== ENTRIES PROVIDED ==
== Segment start ==

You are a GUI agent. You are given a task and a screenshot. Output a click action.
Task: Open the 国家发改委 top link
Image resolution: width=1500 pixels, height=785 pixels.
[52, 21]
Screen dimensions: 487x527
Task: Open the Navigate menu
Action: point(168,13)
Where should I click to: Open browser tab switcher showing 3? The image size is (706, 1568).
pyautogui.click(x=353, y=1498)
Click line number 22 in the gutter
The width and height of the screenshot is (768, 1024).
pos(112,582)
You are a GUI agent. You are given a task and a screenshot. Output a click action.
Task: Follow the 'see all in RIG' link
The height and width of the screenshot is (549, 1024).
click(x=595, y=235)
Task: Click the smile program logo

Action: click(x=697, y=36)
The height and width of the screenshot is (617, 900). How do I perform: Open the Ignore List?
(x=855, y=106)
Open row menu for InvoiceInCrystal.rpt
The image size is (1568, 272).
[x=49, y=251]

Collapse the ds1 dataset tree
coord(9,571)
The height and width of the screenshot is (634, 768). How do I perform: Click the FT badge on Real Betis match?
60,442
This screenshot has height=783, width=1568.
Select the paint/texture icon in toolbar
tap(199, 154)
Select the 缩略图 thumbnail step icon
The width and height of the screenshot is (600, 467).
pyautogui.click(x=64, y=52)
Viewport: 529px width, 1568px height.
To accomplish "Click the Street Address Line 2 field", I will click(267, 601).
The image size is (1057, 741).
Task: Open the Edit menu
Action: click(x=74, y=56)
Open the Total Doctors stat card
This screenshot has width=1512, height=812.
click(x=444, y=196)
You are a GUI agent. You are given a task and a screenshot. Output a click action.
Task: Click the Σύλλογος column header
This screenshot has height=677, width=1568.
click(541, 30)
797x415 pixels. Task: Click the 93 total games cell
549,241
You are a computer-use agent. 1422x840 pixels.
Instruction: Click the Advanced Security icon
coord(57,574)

== Segment end ==

== INSTRUCTIONS FOR THE TASK ==
Return the entries in full. Do not alter them.

== WORKED SOLUTION ==
You are a GUI agent. You are given a task and a screenshot. Output a click action.
Task: Open the 国家发改委 top link
Image resolution: width=1500 pixels, height=785 pixels.
[52, 21]
Screen dimensions: 487x527
Task: Open the Navigate menu
Action: point(168,13)
Where should I click to: Open browser tab switcher showing 3? The image size is (706, 1568).
pyautogui.click(x=353, y=1498)
Click line number 22 in the gutter
The width and height of the screenshot is (768, 1024).
pos(112,582)
You are a GUI agent. You are given a task and a screenshot. Output a click action.
Task: Follow the 'see all in RIG' link
The height and width of the screenshot is (549, 1024).
click(x=595, y=235)
Task: Click the smile program logo

Action: click(x=697, y=36)
The height and width of the screenshot is (617, 900). How do I perform: Open the Ignore List?
(x=855, y=106)
Open row menu for InvoiceInCrystal.rpt
The image size is (1568, 272).
[x=49, y=251]

Collapse the ds1 dataset tree
coord(9,571)
The height and width of the screenshot is (634, 768). How do I perform: Click the FT badge on Real Betis match?
60,442
This screenshot has height=783, width=1568.
Select the paint/texture icon in toolbar
tap(199, 154)
Select the 缩略图 thumbnail step icon
The width and height of the screenshot is (600, 467).
pyautogui.click(x=64, y=52)
Viewport: 529px width, 1568px height.
To accomplish "Click the Street Address Line 2 field", I will click(267, 601).
The image size is (1057, 741).
Task: Open the Edit menu
Action: click(x=74, y=56)
Open the Total Doctors stat card
This screenshot has width=1512, height=812.
click(x=444, y=196)
You are a GUI agent. You are given a task and a screenshot. Output a click action.
Task: Click the Σύλλογος column header
This screenshot has height=677, width=1568.
click(541, 30)
797x415 pixels. Task: Click the 93 total games cell
549,241
You are a computer-use agent. 1422x840 pixels.
Instruction: Click the Advanced Security icon
coord(57,574)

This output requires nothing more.